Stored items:

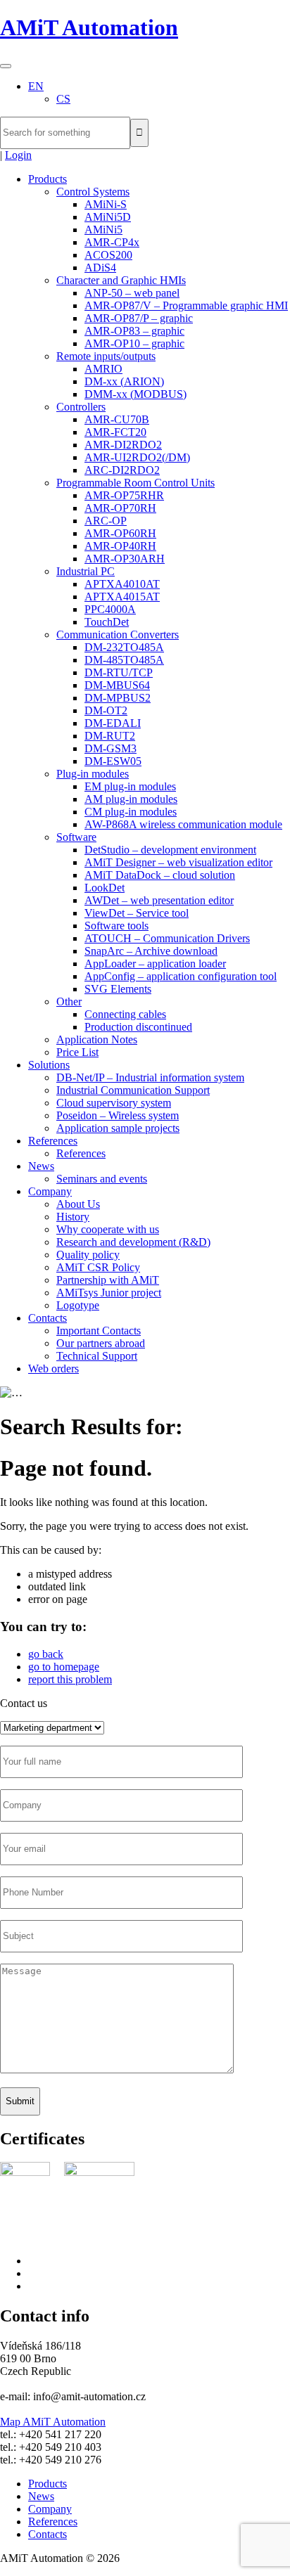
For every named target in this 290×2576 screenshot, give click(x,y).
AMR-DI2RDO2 (123, 445)
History (72, 1217)
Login (18, 155)
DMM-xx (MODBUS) (135, 394)
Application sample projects (117, 1128)
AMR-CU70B (116, 419)
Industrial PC (85, 571)
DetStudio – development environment (170, 850)
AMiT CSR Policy (98, 1267)
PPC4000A (110, 609)
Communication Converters (117, 634)
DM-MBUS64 (117, 685)
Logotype (77, 1305)
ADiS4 (100, 267)
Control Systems (93, 192)
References (52, 1141)
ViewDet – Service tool (136, 913)
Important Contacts (98, 1331)
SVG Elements (117, 989)
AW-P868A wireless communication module (183, 824)
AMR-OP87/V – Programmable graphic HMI (186, 305)
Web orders (53, 1368)
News (41, 1166)
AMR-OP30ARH (124, 559)
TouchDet (106, 622)
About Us (78, 1204)
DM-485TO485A (124, 660)
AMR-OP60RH (120, 533)
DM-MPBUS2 (117, 698)
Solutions (49, 1065)
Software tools (116, 926)
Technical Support (96, 1356)
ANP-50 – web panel (131, 293)
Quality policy (88, 1255)
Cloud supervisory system (113, 1103)
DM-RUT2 (109, 736)
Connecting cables (125, 1014)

> WHAT THE TASK REQUIRES
Please print all the lines above exactly as given and leave out every picture.

> TASK SOLUTION
For every named target in this 290×2576 screenshot, give click(x,y).
AMR-DI2RDO2 (123, 445)
History (72, 1217)
Login (18, 155)
DMM-xx (MODBUS) (135, 394)
Application sample projects (117, 1128)
AMR-CU70B (116, 419)
Industrial PC (85, 571)
DetStudio – development environment (170, 850)
AMiT CSR Policy (98, 1267)
PPC4000A (110, 609)
Communication Converters (117, 634)
DM-MBUS64 (117, 685)
Logotype (77, 1305)
ADiS4 (100, 267)
Control Systems (93, 192)
References (52, 1141)
ViewDet – Service tool (136, 913)
Important Contacts (98, 1331)
SVG Elements (117, 989)
AW-P868A wireless communication module (183, 824)
AMR-OP87/V – Programmable graphic HMI (186, 305)
Web orders (53, 1368)
News (41, 1166)
AMR-OP30ARH (124, 559)
TouchDet (106, 622)
About Us (78, 1204)
DM-485TO485A (124, 660)
AMR-OP60RH (120, 533)
DM-MPBUS2 (117, 698)
Solutions (49, 1065)
Software tools (116, 926)
Technical Support (96, 1356)
ANP-50 – web panel (131, 293)
Quality policy (88, 1255)
Cloud supervisory system (113, 1103)
DM-RUT2 (109, 736)
Connecting cables (125, 1014)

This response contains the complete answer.